Touch of Death (Order of the Elements Book 2) Read online

Page 4


  Brant grinned. “Hey, if it gives you an excuse to go into the Parallel without the Order kicking up a fuss, maybe you should play that card more often.”

  “I’ll pretend the Death King and I are BFFs.” I might be skirting his orders, but he must know I wasn’t a spy or a professional investigator. If I happened to find any clues at the market, I’d pass them to him if I had to, but I wasn’t holding my breath. As for not telling Brant? It wasn’t a light decision, but anything that could kill a lich could do much worse to a living person.

  Brant and I stepped through the node in a rush of energy which woke me up more thoroughly than a triple espresso shot. Revelling in the sudden burst of power in my veins, I didn’t see the revenants until we landed on top of them.

  Three figures appeared from the light, and Brant got between me and them, his hands alight with fire. I grabbed for my pouch of cantrips and flung a paralysis spell in their direction. The revenants all froze mid-motion, teeth bared and hands outstretched. They were shaped like skinny hairless humanoid beings with sharp nails and teeth. Vampires without the sex appeal, who fed on the energy from the nodes. Note to self: look before you leap next time.

  Brant blasted them with fire, and their papery skin ignited. Within seconds, all three turned into piles of ashes which scattered onto the rain-damp earth.

  “I’m guessing they were snacking on the node when we landed on top of them.” I ran my foot over the ashy ground, glad one of us had enough firepower to take them out without causing too much of a scene.

  “They don’t normally come to the surface, though,” Brant said.

  Fair point. While revenants and their vampire counterparts weren’t allergic to sunlight, they preferred the night hours. The day was overcast, admittedly, but the tunnels weren’t far from here. Strange for them to come aboveground, but maybe another group had driven them out of their usual hangout.

  Brant and I made our way through the winding dirt road to the tangle of warehouses on the outskirts of the city of Arcadia. For whatever reason, the vampires had ordered the central warehouse to be the designated area for all official magic-based trade, so most practitioners congregated around that area. This side of the city was also popular with mages, while elves, vampires, shapeshifters and other magical folk generally stuck to living among their own kind. Despite that, the markets were full of an eclectic bunch of people who came there on a daily basis for their magic fix.
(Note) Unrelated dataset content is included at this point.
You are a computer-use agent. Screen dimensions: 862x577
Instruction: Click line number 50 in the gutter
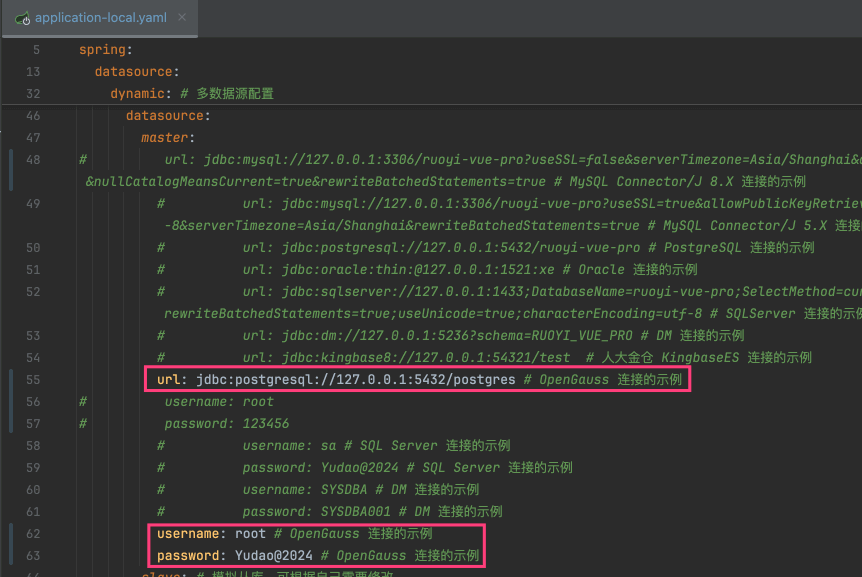coord(34,247)
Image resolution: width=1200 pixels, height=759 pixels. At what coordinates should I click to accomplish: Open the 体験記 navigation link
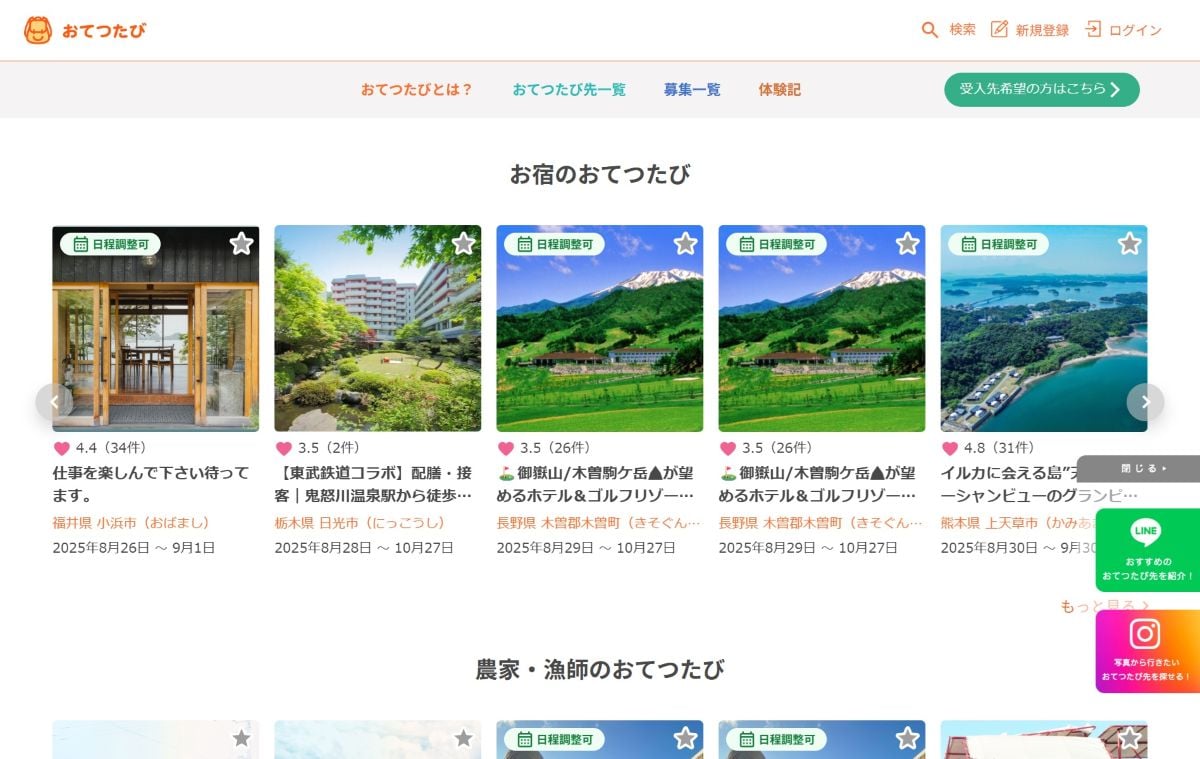coord(779,90)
  I looked up at the dull cloudy sky. “I should find Dex. I haven’t seen him for a while.”

  “Are you sure you want to take him into the market with you?” he said. “Fires spread in close quarters.”

  “Hey, I’m taking you with me.” I shot him a playful grin. “Didn’t you once set your own house on fire?”
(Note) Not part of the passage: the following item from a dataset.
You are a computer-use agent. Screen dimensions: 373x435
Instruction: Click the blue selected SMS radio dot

  His cheeks turned adorably pink. “That was when I was a kid and I couldn’t control it.”

  Brant, like many mages, had been disowned by his regular human family after one fire too many and had ended up running away into the Parallel. He hadn’t had an easy life, and it’d be hypocritical of me to judge him for doing whatever was necessary to survive. The guy had an ethical code, which was more than I could say for most mages I’d met.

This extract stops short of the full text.